The Greenpeace investigation prompted the UK Department for Environment, Food and Rural Affairs, or DEFRA, to hold an evidence session late last month, which looked into UK waste export practices.
Before imposing an import ban on environmental grounds, China was the main destination for plastic waste exports from Europe, accounting for 80 percent of such shipments. After the ban was introduced, numerous shipments were redirected to Southeast Asia, prompting several countries in the region to tighten import regulations.
The European Union recently outlawed exports of many plastic waste materials to non-members of the Organization for Economic Co-operation and Development, or OECD, and the UK has faced pressure to follow suit.
The fallout has meant that Turkey, a member of the OECD, is now the leading destination for European plastic waste, which has risen almost 200 fold on 2004 levels, according to Eurostat, the EU's statistical office.
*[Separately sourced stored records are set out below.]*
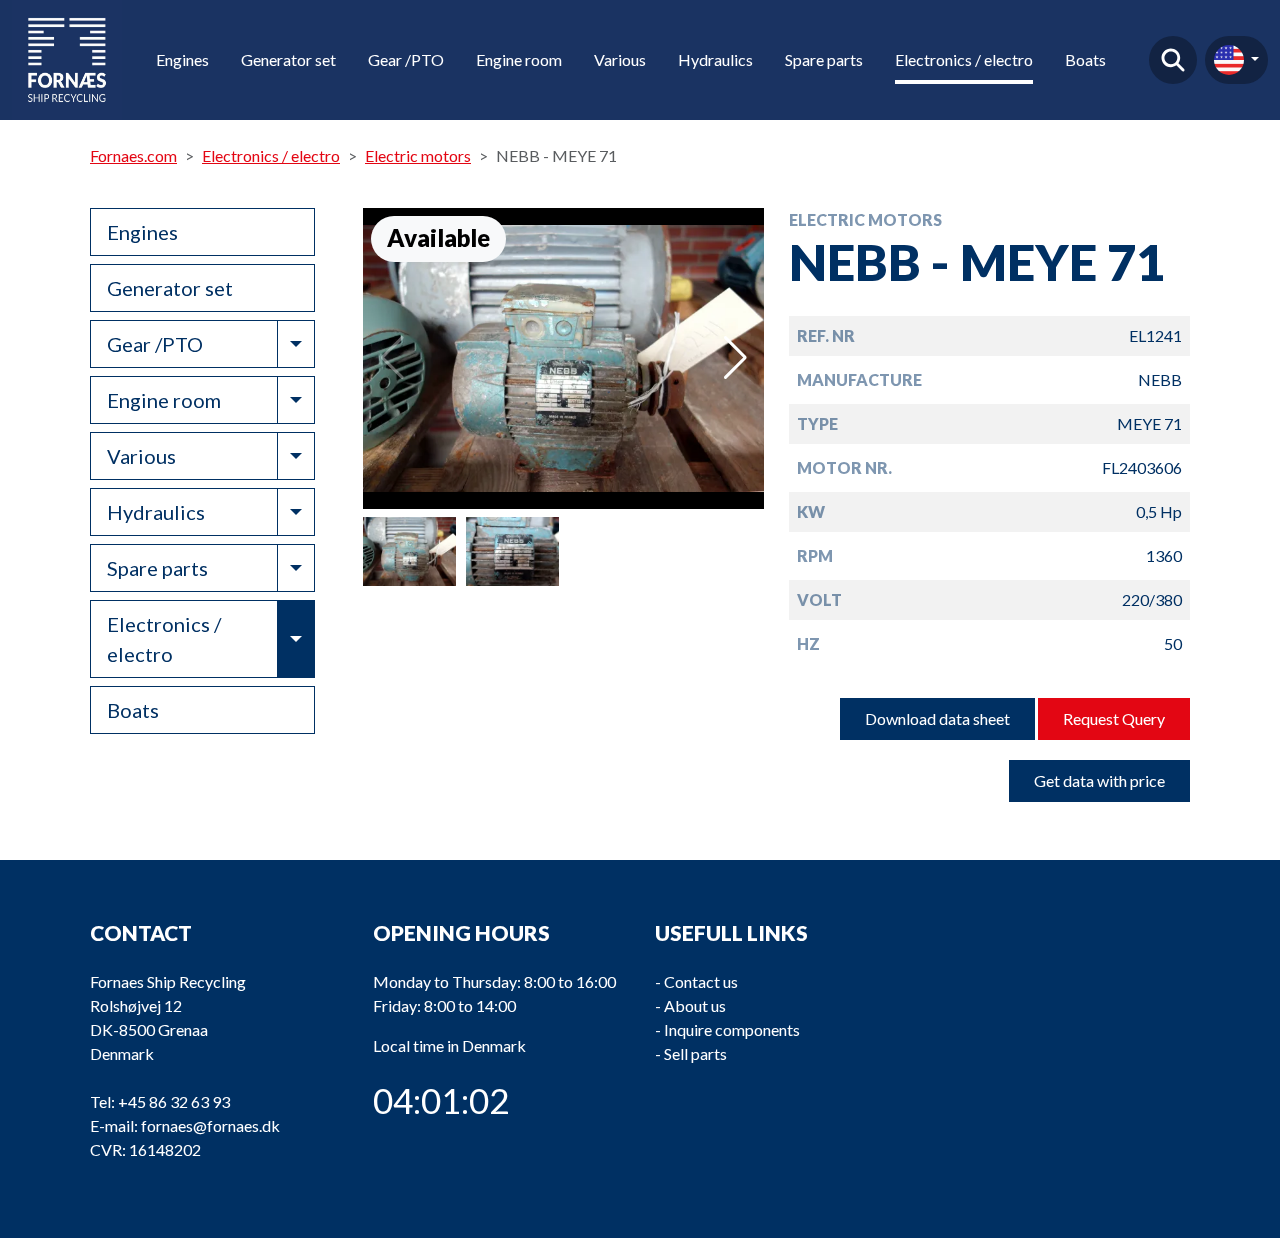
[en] (1236, 60)
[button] (735, 358)
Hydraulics (715, 59)
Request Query (1114, 718)
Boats (1085, 59)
At the recent evidence session, waste industry leaders urged DEFRA to consider a total ban on plastic waste exports, and not just limit exports to OECD nations.
Forbes said environmental damage from the plastic waste trade highlights the need for the UN treaty.
"The plastic crisis is a global crisis, because plastic supply chains are global and because pollution crosses international borders via the waste trade and the ocean," he said.
"That's why we welcome this development and we will incessantly push for the adoption of a plastics treaty that matches the scale of the crisis."